Tetsuya's was a restaurant in Sydney, Australia, which was owned and operated by chef Tetsuya Wakuda. Tetsuya's cuisine was based on Australian, Japanese and classic French cuisine, and made use of Australian ingredients. The restaurant was known for its signature dish, the Confit of Tasmanian Ocean Trout, and is referred to by Financial Review as "the world's most photographed dish," which had been offered since 1987. Tetsuya's, along with the French establishment Claude's, was credited with bringing a new style of fine dining to Sydney.
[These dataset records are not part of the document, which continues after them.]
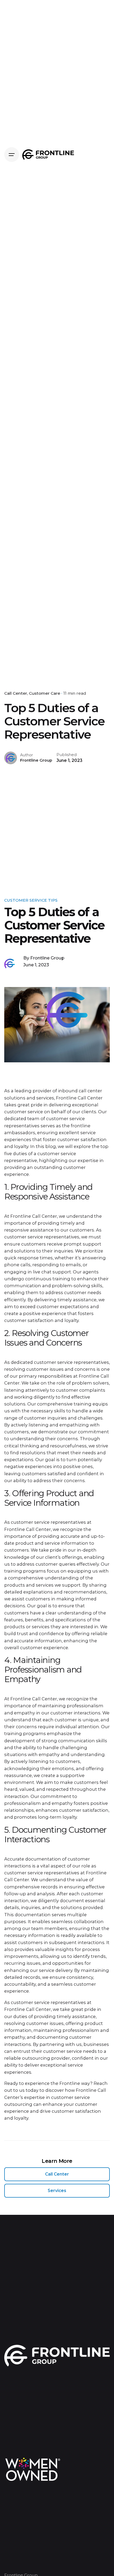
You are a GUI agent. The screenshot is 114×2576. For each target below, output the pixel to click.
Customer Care (44, 693)
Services (57, 2190)
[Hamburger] (11, 154)
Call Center (15, 693)
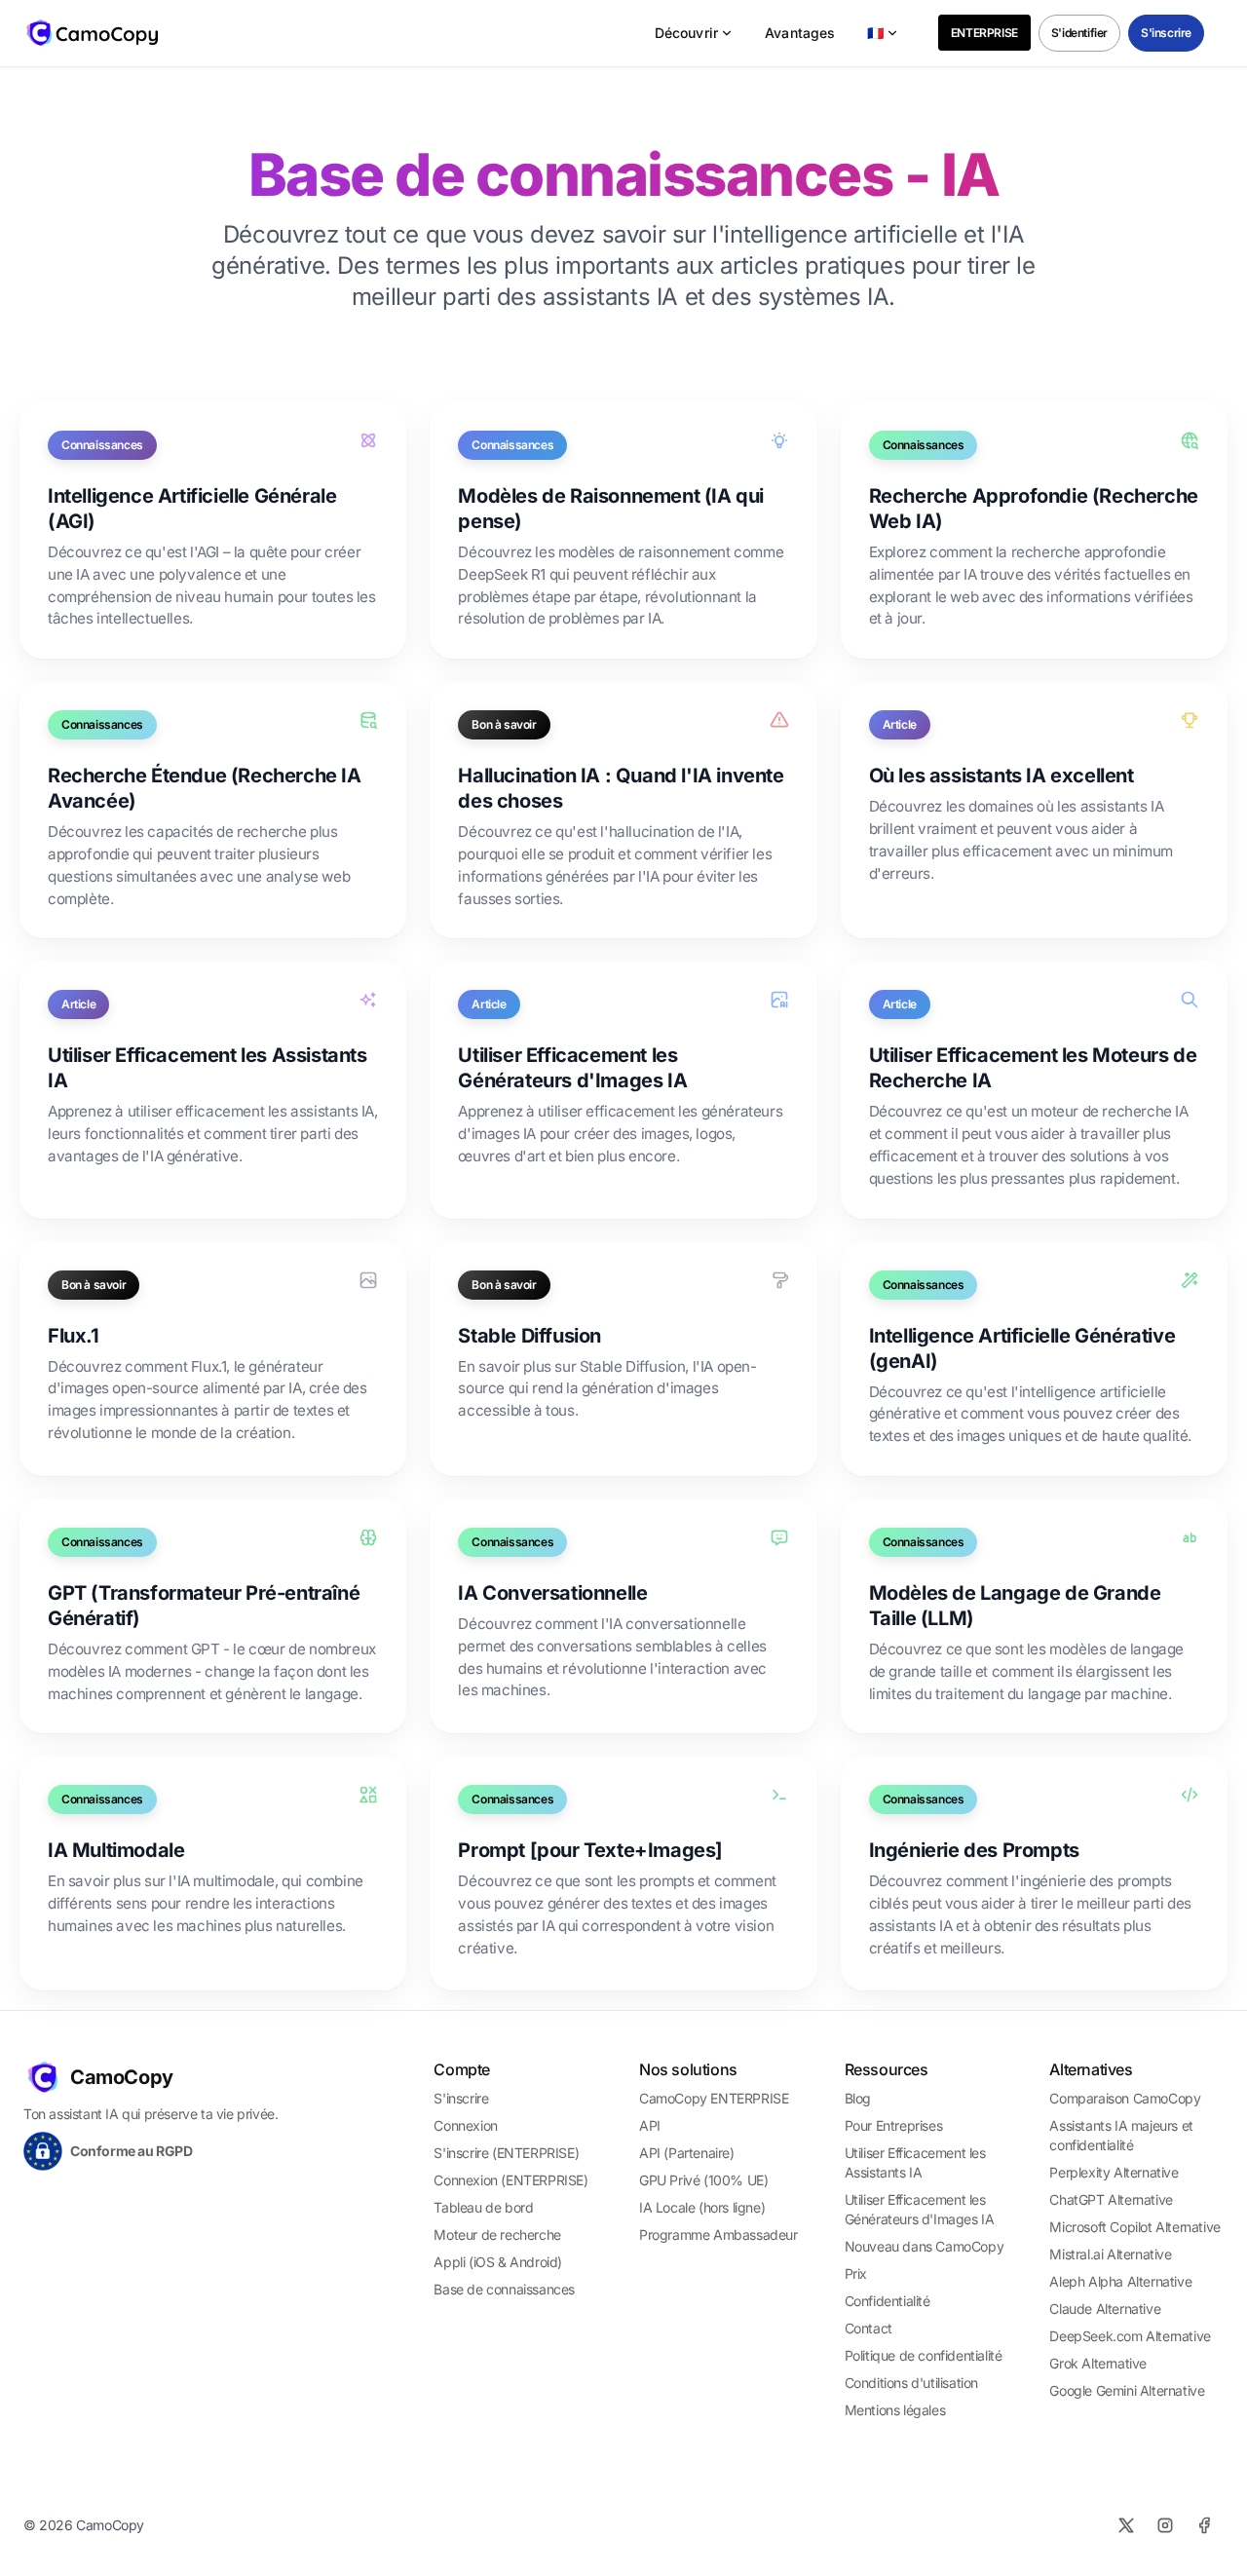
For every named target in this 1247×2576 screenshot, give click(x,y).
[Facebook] (1204, 2525)
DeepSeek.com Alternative (1129, 2336)
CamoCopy (121, 2077)
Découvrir (686, 32)
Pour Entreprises (894, 2125)
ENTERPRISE (984, 32)
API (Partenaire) (687, 2152)
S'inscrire (1166, 32)
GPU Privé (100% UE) (703, 2180)
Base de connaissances (504, 2289)
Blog (858, 2098)
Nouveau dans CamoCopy (924, 2246)
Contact (868, 2328)
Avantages (800, 32)
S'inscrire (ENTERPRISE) (506, 2152)
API (650, 2125)
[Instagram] (1165, 2525)
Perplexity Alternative (1113, 2172)
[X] (1126, 2525)
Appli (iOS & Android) (498, 2262)
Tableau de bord (483, 2207)
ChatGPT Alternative (1110, 2199)
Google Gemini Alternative (1126, 2390)
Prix (856, 2273)
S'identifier (1079, 32)
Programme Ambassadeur (718, 2234)
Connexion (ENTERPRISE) (510, 2180)
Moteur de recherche (497, 2234)
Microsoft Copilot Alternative (1134, 2226)
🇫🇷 (875, 32)
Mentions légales (895, 2410)
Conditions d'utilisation (911, 2382)
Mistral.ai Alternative (1110, 2254)
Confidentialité (887, 2300)
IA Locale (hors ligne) (702, 2207)
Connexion (465, 2125)
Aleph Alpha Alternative (1120, 2281)
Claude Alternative (1104, 2308)
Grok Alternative (1098, 2363)
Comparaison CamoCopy (1124, 2098)
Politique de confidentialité (923, 2355)
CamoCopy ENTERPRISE (713, 2098)
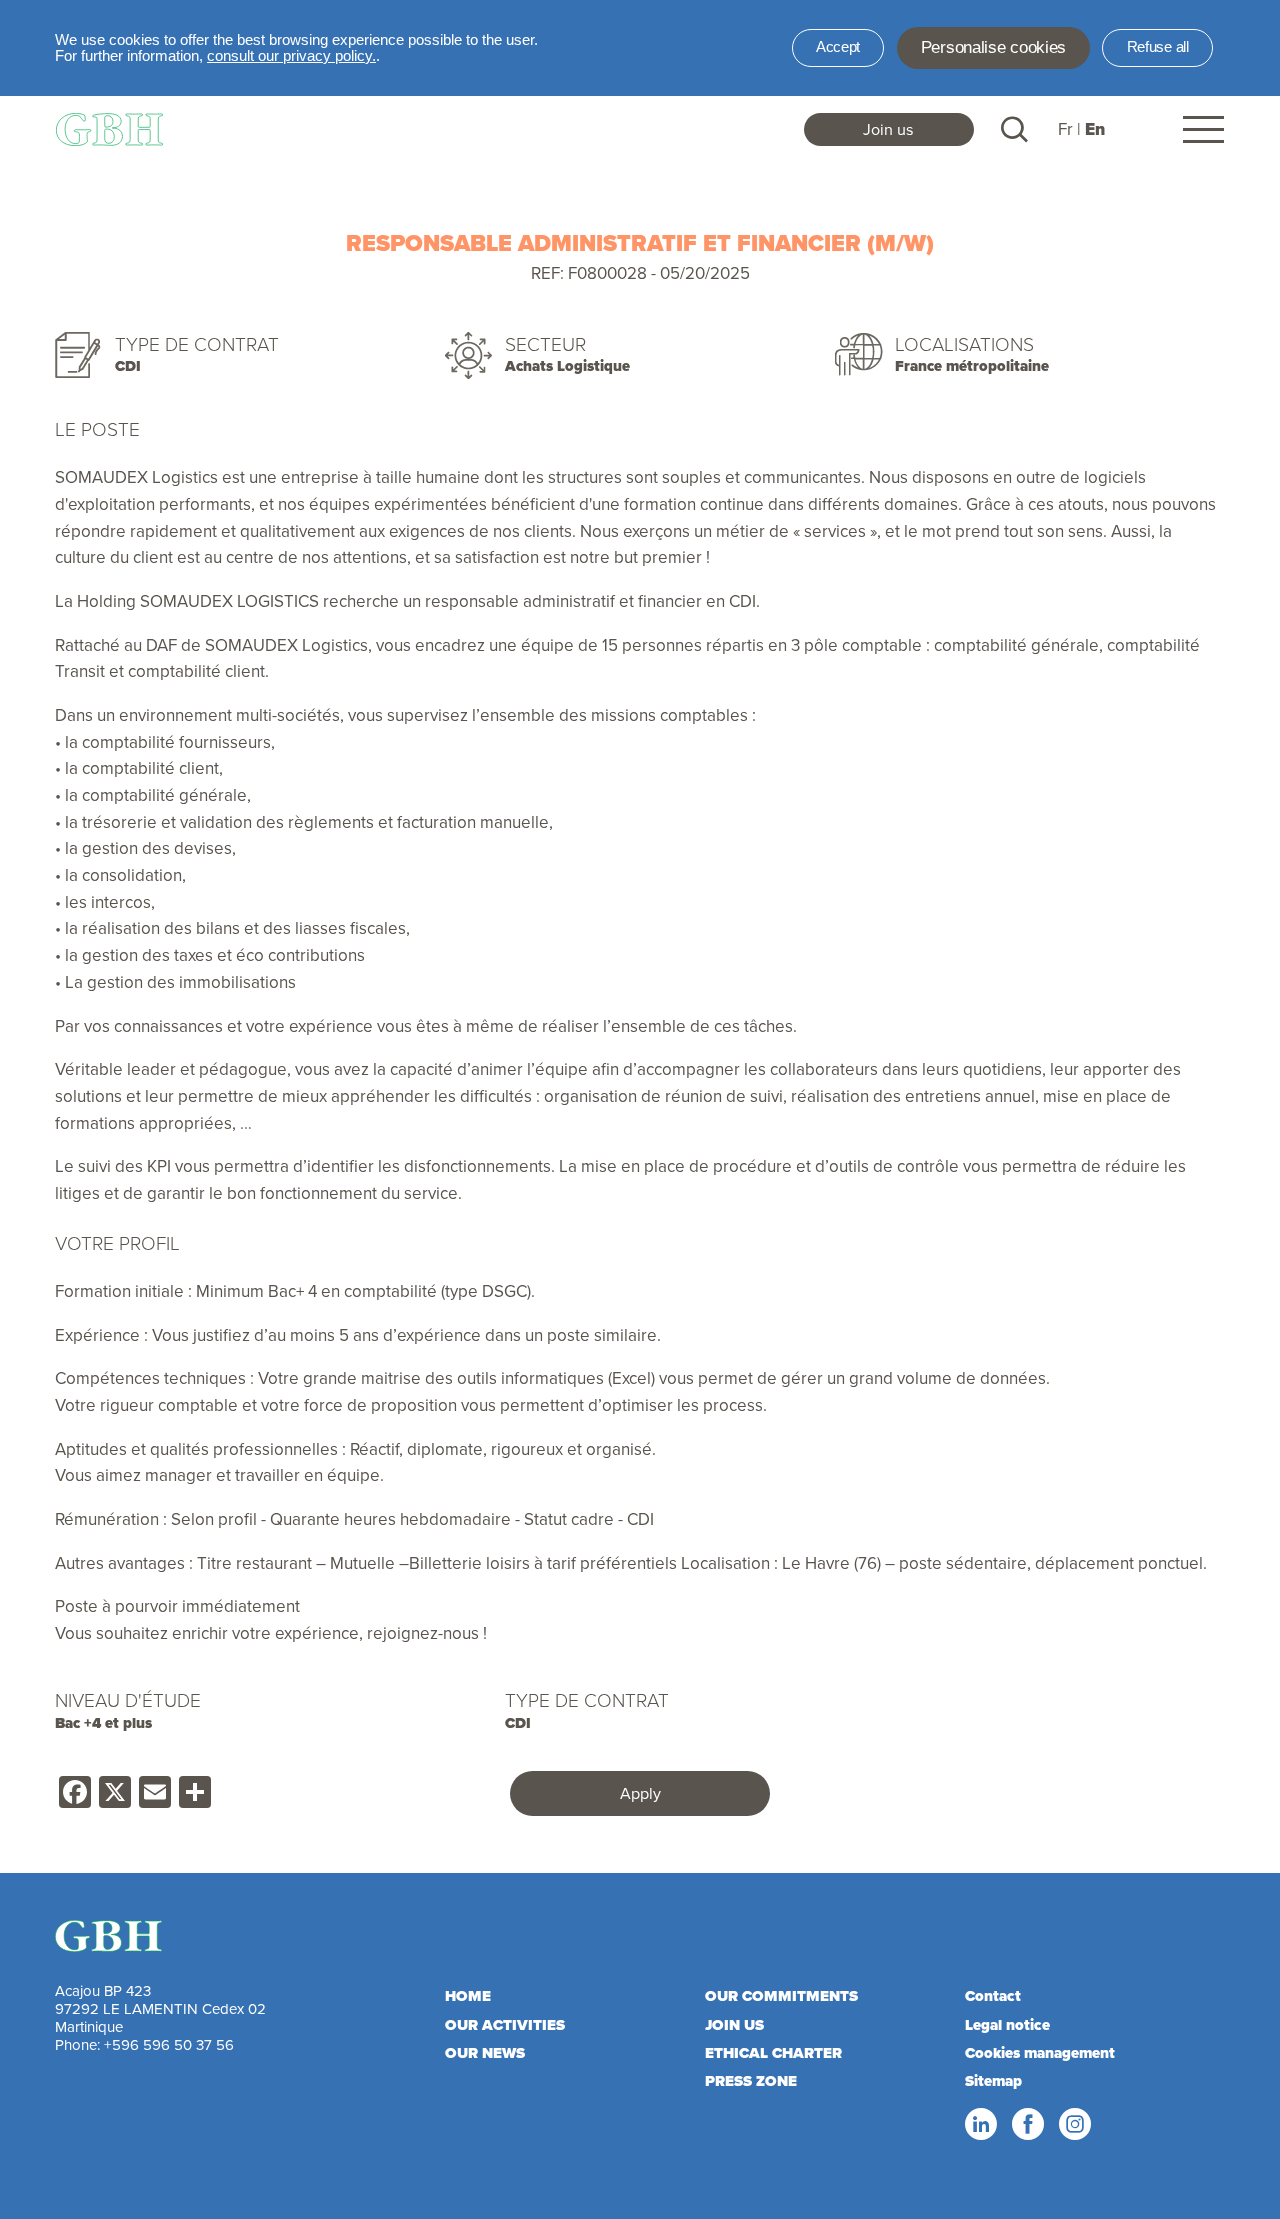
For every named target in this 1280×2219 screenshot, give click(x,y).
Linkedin (980, 2125)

The restaurant closed down in July 2024.

== Tetsuya Wakuda ==
Japanese-born Chef Tetsuya Wakuda's was trained in classic French cuisine and worked in various establishments in Tokyo, before moving overseas to live in Sydney. Chef Tetsuya fell in love with the city's culture and produce. He combined his traditional Japanese roots with contemporary Australian ingredients.

==Location==
In the late 1980s and 1990s, Tetsuya's was located in a terrace house in the typical style of the Sydney inner-western suburb of Rozelle. In 2000, Tetsuya's moved to the former Suntory building in the Centre of Sydney.

==Style of cuisine==
Tetsuya's served a set ten-course dégustation menu. American chef Charlie Trotter commended Tetsuya's unique approach to his technique and culinary philosophy.

== Influence==
Several of Australia's top chefs have been trained at Tetsuya's, including Darren Robertson, Luke Powell, Martin Benn, and Dan Hong.

== Awards ==

- Restaurant S.Pellegrino World's 50 Best Restaurants in 2004, 2005, 2006, 2007, 2008, 2009, 2010, 2011 and 2012.
- Restaurant of the Year and Best Fine Dining at the Restaurant & Catering Association Awards 2005, 2006, 2007, 2008, 2009, 2010, 2011, 2012 and 2013.
- It was named The Sydney Morning Herald Good Food Guide's Restaurant of the Year for 2007.
- The Sydney Morning Herald Good Food Guide awarded it the highest possible achievement every year from 1992 until 2009; in 2010 it dropped to two hats out of three.